Pull out each line of the listing below that contains the string "icon". Treat uppercase and lowercase as different.

━━ Records ━━

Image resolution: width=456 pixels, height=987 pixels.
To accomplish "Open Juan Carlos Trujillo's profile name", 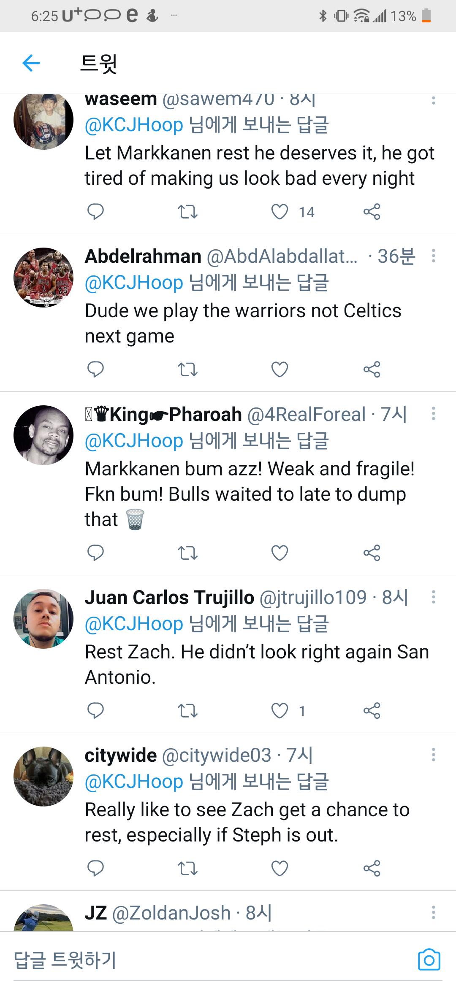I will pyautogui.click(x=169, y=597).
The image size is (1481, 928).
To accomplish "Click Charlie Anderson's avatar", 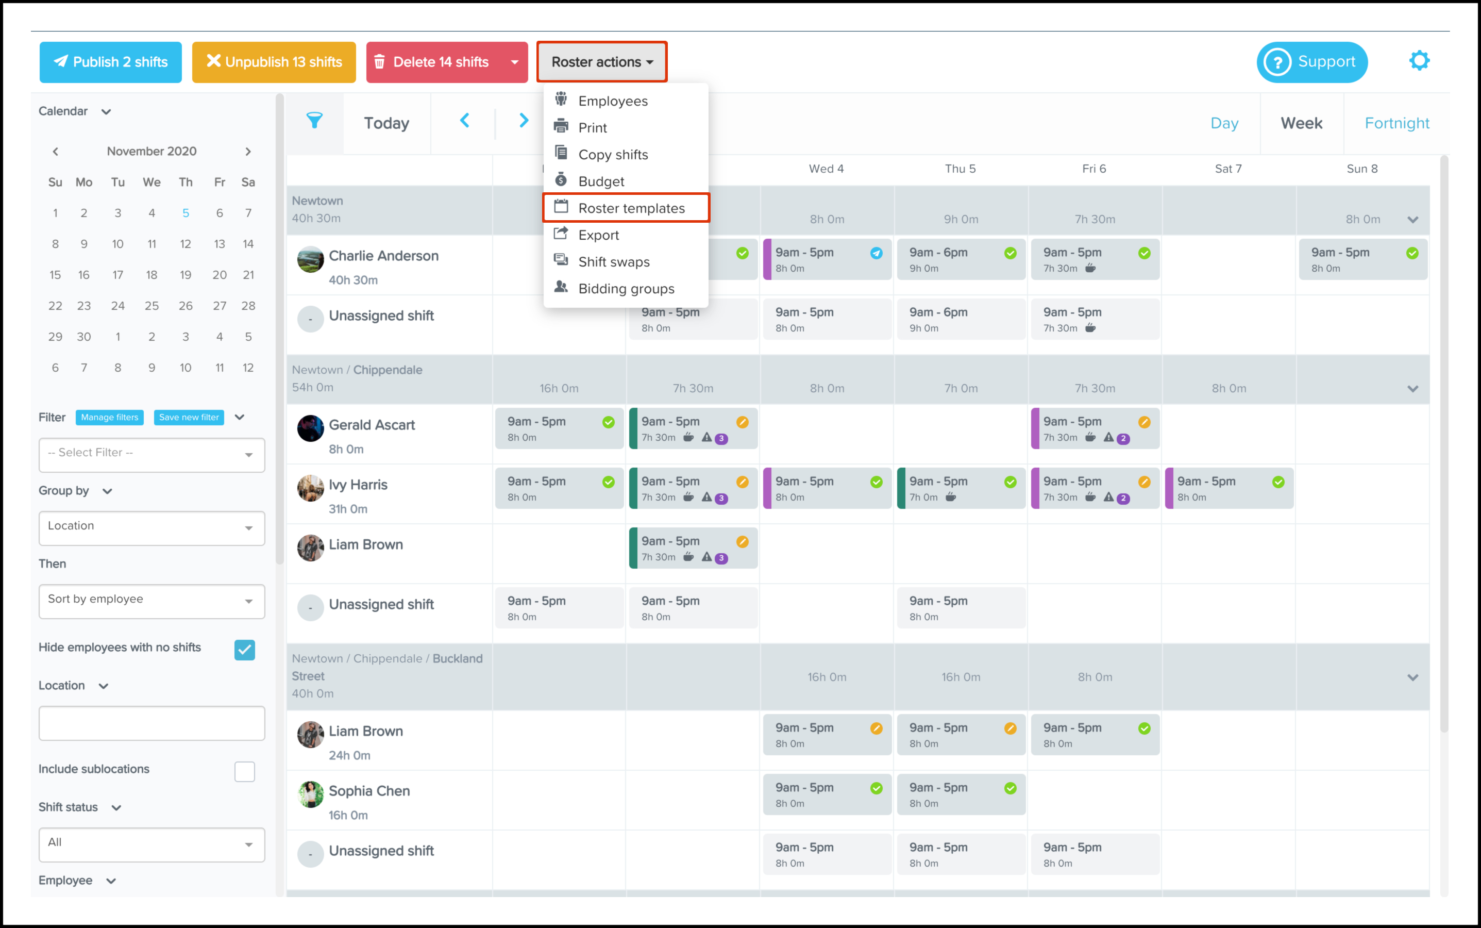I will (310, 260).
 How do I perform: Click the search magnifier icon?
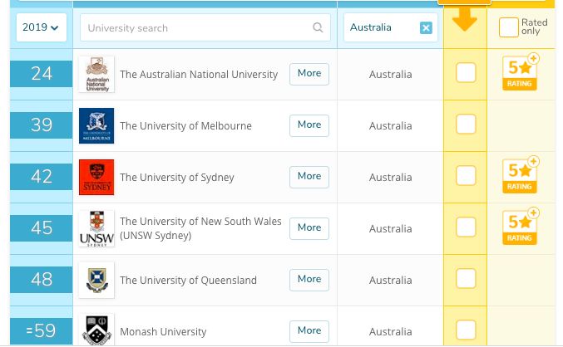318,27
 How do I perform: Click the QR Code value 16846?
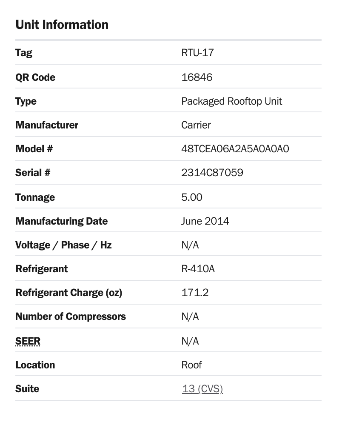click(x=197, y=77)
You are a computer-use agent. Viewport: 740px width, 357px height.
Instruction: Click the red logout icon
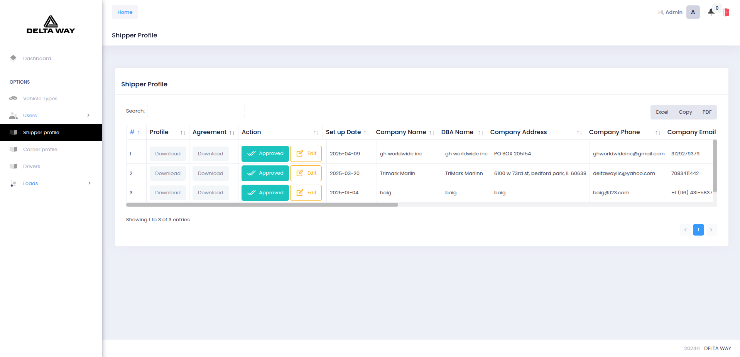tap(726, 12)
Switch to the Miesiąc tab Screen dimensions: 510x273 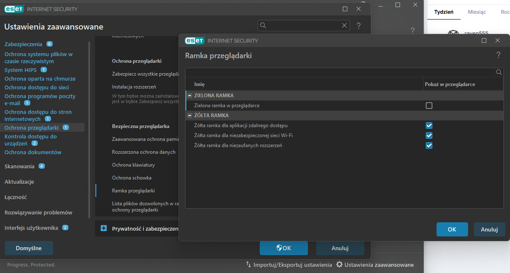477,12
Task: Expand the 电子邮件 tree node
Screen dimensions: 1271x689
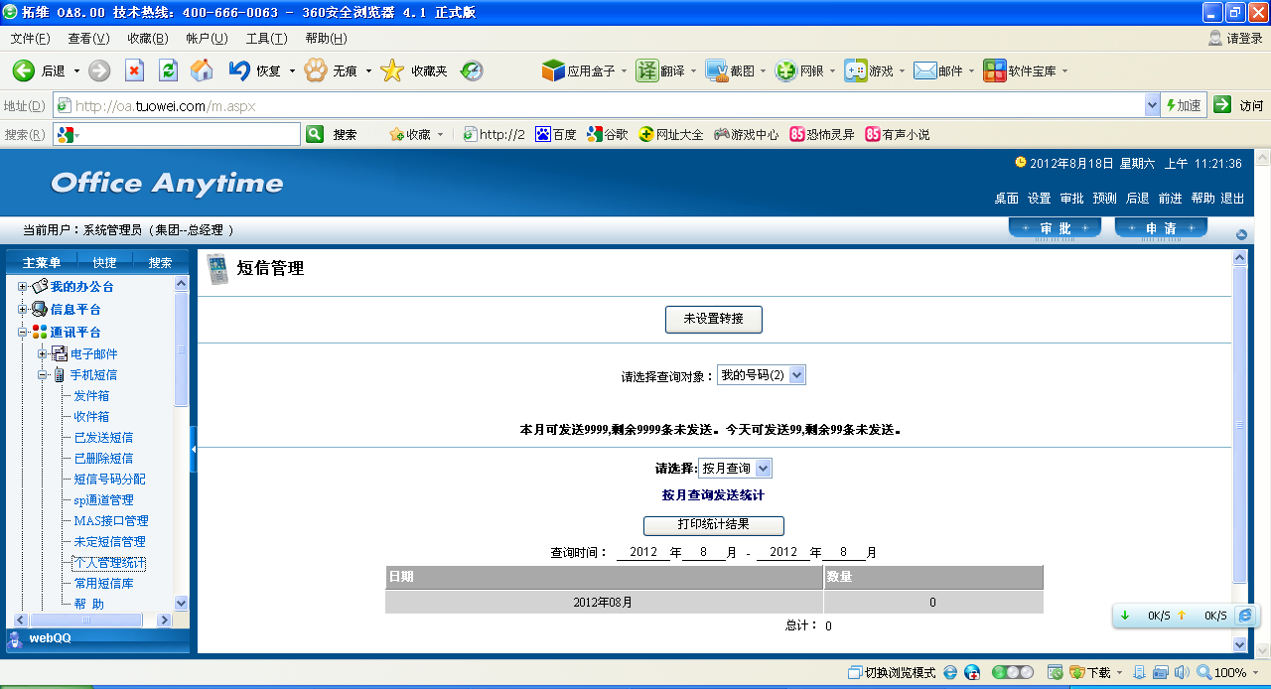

━━━

#### Exercise response
 How do I perform: Click the search magnifier icon?
Instruction: Click the red logout icon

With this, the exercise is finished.